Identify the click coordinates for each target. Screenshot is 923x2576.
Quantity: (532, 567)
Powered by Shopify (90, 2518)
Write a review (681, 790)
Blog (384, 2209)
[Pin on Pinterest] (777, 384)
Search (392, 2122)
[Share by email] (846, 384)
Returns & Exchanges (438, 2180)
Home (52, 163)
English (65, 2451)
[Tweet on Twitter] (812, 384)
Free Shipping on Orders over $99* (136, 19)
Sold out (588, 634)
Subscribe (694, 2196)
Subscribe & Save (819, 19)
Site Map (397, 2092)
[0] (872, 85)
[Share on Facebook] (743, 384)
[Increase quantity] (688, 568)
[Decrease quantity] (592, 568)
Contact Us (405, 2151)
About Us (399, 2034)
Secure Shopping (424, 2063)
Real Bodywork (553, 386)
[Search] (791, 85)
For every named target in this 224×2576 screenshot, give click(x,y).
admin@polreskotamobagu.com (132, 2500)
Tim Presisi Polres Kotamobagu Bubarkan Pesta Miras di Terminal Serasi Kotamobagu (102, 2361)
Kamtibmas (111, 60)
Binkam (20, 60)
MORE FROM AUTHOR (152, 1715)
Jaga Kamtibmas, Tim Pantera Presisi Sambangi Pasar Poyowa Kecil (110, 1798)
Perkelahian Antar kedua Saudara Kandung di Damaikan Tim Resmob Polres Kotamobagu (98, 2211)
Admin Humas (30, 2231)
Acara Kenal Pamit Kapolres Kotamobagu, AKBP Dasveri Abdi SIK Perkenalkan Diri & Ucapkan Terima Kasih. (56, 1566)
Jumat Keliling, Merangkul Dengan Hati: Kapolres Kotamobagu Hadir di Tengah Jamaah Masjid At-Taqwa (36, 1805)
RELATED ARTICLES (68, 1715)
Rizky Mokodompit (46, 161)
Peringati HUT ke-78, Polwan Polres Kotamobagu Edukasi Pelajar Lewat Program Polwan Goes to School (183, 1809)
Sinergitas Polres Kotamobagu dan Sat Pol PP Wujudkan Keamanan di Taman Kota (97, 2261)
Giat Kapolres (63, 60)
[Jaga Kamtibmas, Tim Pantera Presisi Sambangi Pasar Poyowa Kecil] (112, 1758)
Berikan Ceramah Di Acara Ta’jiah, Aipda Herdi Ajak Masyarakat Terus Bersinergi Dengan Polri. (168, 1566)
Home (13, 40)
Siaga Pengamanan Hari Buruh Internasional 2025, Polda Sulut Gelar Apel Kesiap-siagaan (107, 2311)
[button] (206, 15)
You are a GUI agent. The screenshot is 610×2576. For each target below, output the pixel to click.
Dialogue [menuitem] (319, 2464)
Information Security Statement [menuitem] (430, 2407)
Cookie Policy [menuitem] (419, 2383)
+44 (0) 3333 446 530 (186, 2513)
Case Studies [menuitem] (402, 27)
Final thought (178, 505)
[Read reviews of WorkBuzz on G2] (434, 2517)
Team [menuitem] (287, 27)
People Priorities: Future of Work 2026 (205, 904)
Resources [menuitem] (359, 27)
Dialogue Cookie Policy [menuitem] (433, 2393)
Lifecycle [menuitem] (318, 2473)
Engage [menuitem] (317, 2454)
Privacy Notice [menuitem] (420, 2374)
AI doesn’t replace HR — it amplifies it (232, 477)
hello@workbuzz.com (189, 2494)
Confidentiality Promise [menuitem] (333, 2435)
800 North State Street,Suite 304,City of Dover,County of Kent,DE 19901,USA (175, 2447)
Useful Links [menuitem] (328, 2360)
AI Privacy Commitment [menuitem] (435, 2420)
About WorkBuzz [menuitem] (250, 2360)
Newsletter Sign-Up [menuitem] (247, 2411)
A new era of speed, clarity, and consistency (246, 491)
-----
# [Brief]
Write out all the material exactly, keeping each word.

# [Exercise response]
Identify the click coordinates for each target. Screenshot is 923x2576.
Quantity: (532, 567)
Powered by Shopify (90, 2518)
Write a review (681, 790)
Blog (384, 2209)
[Pin on Pinterest] (777, 384)
Search (392, 2122)
[Share by email] (846, 384)
Returns & Exchanges (438, 2180)
Home (52, 163)
English (65, 2451)
[Tweet on Twitter] (812, 384)
Free Shipping on Orders over $99* (136, 19)
Sold out (588, 634)
Subscribe (694, 2196)
Subscribe & Save (819, 19)
Site Map (397, 2092)
[0] (872, 85)
[Share on Facebook] (743, 384)
[Increase quantity] (688, 568)
[Decrease quantity] (592, 568)
Contact Us (405, 2151)
About Us (399, 2034)
Secure Shopping (424, 2063)
Real Bodywork (553, 386)
[Search] (791, 85)
For every named target in this 224×2576 screenshot, give click(x,y).
admin@polreskotamobagu.com (132, 2500)
Tim Presisi Polres Kotamobagu Bubarkan Pesta Miras di Terminal Serasi Kotamobagu (102, 2361)
Kamtibmas (111, 60)
Binkam (20, 60)
MORE FROM AUTHOR (152, 1715)
Jaga Kamtibmas, Tim Pantera Presisi Sambangi Pasar Poyowa Kecil (110, 1798)
Perkelahian Antar kedua Saudara Kandung di Damaikan Tim Resmob Polres Kotamobagu (98, 2211)
Admin Humas (30, 2231)
Acara Kenal Pamit Kapolres Kotamobagu, AKBP Dasveri Abdi SIK Perkenalkan Diri & Ucapkan Terima Kasih. (56, 1566)
Jumat Keliling, Merangkul Dengan Hati: Kapolres Kotamobagu Hadir di Tengah Jamaah Masjid At-Taqwa (36, 1805)
RELATED ARTICLES (68, 1715)
Rizky Mokodompit (46, 161)
Peringati HUT ke-78, Polwan Polres Kotamobagu Edukasi Pelajar Lewat Program Polwan Goes to School (183, 1809)
Sinergitas Polres Kotamobagu dan Sat Pol PP Wujudkan Keamanan di Taman Kota (97, 2261)
Giat Kapolres (63, 60)
[Jaga Kamtibmas, Tim Pantera Presisi Sambangi Pasar Poyowa Kecil] (112, 1758)
Berikan Ceramah Di Acara Ta’jiah, Aipda Herdi Ajak Masyarakat Terus Bersinergi Dengan Polri. (168, 1566)
Home (13, 40)
Siaga Pengamanan Hari Buruh Internasional 2025, Polda Sulut Gelar Apel Kesiap-siagaan (107, 2311)
[button] (206, 15)
You are a GUI agent. The screenshot is 610×2576. For each target below, output the pixel to click.
Dialogue [menuitem] (319, 2464)
Information Security Statement [menuitem] (430, 2407)
Cookie Policy [menuitem] (419, 2383)
+44 (0) 3333 446 530 (186, 2513)
Case Studies [menuitem] (402, 27)
Final thought (178, 505)
[Read reviews of WorkBuzz on G2] (434, 2517)
Team [menuitem] (287, 27)
People Priorities: Future of Work 2026 (205, 904)
Resources [menuitem] (359, 27)
Dialogue Cookie Policy [menuitem] (433, 2393)
Lifecycle [menuitem] (318, 2473)
Engage [menuitem] (317, 2454)
Privacy Notice [menuitem] (420, 2374)
AI doesn’t replace HR — it amplifies it (232, 477)
hello@workbuzz.com (189, 2494)
Confidentiality Promise [menuitem] (333, 2435)
800 North State Street,Suite 304,City of Dover,County of Kent,DE 19901,USA (175, 2447)
Useful Links [menuitem] (328, 2360)
AI Privacy Commitment [menuitem] (435, 2420)
About WorkBuzz [menuitem] (250, 2360)
Newsletter Sign-Up [menuitem] (247, 2411)
A new era of speed, clarity, and consistency (246, 491)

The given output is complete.